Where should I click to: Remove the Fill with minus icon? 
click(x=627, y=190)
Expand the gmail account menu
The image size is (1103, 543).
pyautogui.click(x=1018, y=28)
::::::::
Work order
Repeat the data above. Change nothing.

Task response
Where should I click to: Remove the Fill with minus icon? 
click(x=627, y=190)
Expand the gmail account menu
The image size is (1103, 543).
pyautogui.click(x=1018, y=28)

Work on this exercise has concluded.